In 1934, Congress granted greater authority to the executive branch in the Reciprocal Trade Agreements Act, for two main reasons:
- To limit interest group pressures that could drive tariffs to dangerous levels. Even if each member of Congress advocated for the protection of only one commodity made in his or her district, the logrolling process could add up to harmful overall outcomes. The President, hopefully, could better represent the national interest as a whole.
- To enable the President, as the agent of U.S. foreign policy, to use trade concessions as leverage to generate reciprocal concessions from trading partners.
By that point, international trade negotiations had moved beyond tariffs into more complex areas where pre-set limits were no longer feasible. In place of the older system, the Trade Act of 1974 created fast track authority, where Congress provides very general guidance on trade policy goals and rules for consultation, and agrees to put any agreement signed by the President to a prompt up or down vote. Overall, this delegates more authority to the executive branch to handle complex, contingent negotiations – yet it also limits the President’s authority to make adjustments after he signs an agreement and sends it to Congress.
The Need for Revisions in Fast Track Authority
Today, the fast track approach of the 1970s is under stress.
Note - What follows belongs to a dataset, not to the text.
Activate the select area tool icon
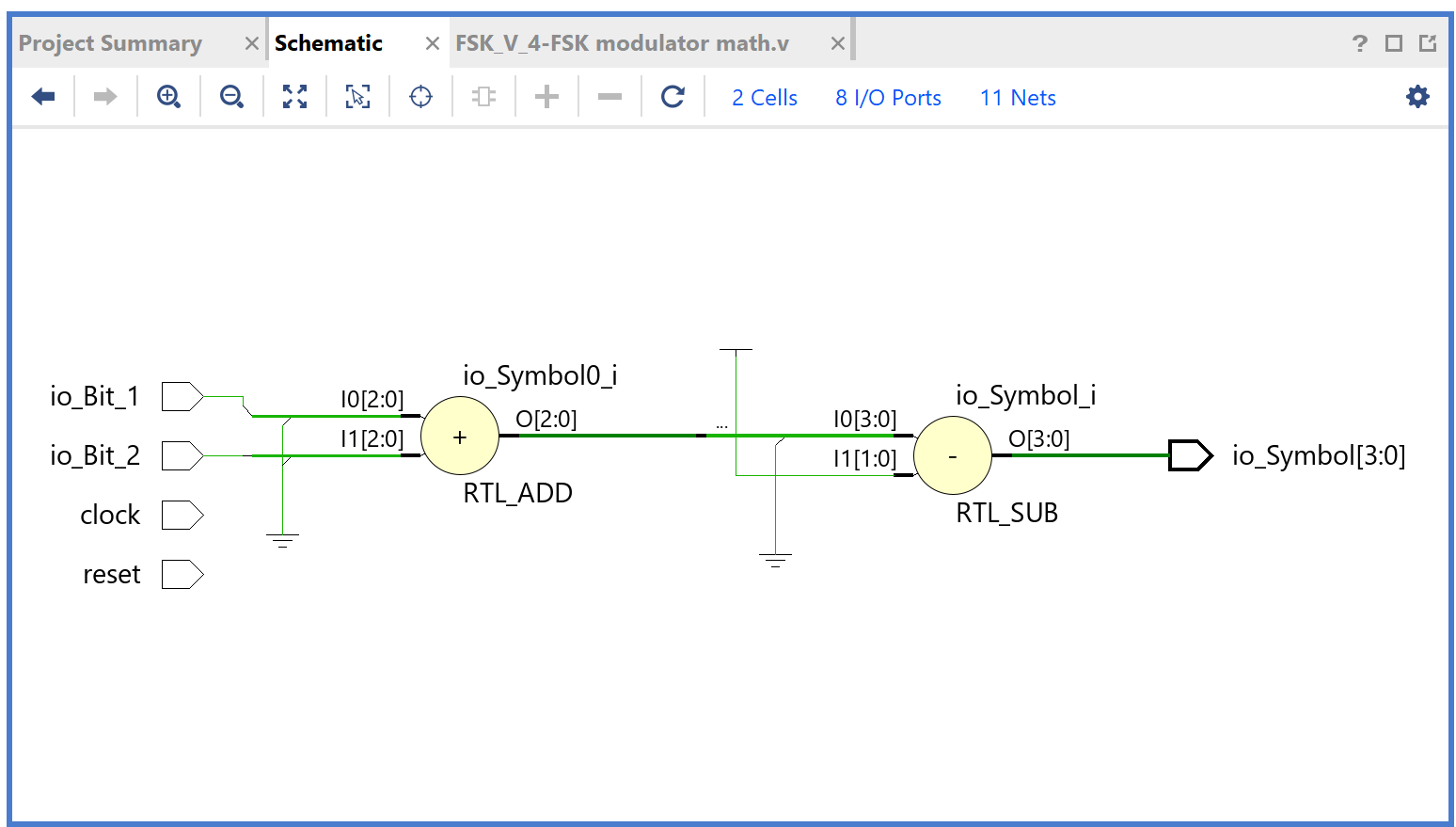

Newly pressing issues such as intellectual property rights, environmental, health, and labor regulation, and domestic subsidies make it impossible for senators and representatives to remain uninvolved as negotiations proceed. An even stronger role for the executive branch is justified by its technical expertise, facility with secret international negotiation, and ability to speak for the United States as a whole. Yet how can representatives and senators remain uninvolved in discussions of politically salient matters such as labor rights and food safety, or ignore matters of national security that get drawn into trade negotiations (as with the extension of free trade to drug-violence-plagued Colombia or the exclusion of China from the Transpacific Partnership)?
Because it is highly unlikely that Congress will accept anything less than a more complete partnership, here are some ways the fast track approach could be revised and updated:
- Congress could narrow the authority it grants the President by specifying the countries, broad issues, and agreements to which fast track applies, rather than granting this authority for a fixed period of time. Specific guidelines could actually boost U.S. bargaining power, as research has shown that a strong legislature with veto power can toughen a country’s negotiating stance.
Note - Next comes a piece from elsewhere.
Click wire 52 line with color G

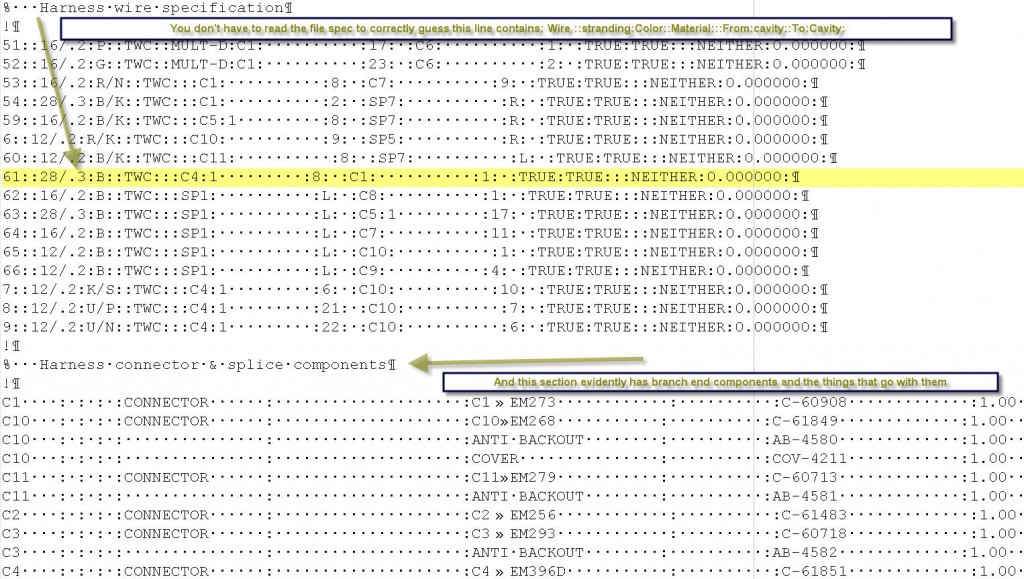400,64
- Congress could demand more regular consultation according to specific procedures. Given the fluidity of international negotiations, a small number of Congressional members would have to be authorized to meet regularly with negotiators.
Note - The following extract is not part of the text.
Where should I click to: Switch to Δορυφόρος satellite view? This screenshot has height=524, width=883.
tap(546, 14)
- Congress could insist on more public access to information during ongoing negotiations.
- Congress could extend the 90 day voting period and enable amendments supported by supermajorities. Or it could require that Congress approve a draft trade agreement before the President signs it, enabling the revision of points that Congress finds objectionable.
- Congress can insist on legislation to more fully guide implementation after a pact is approved.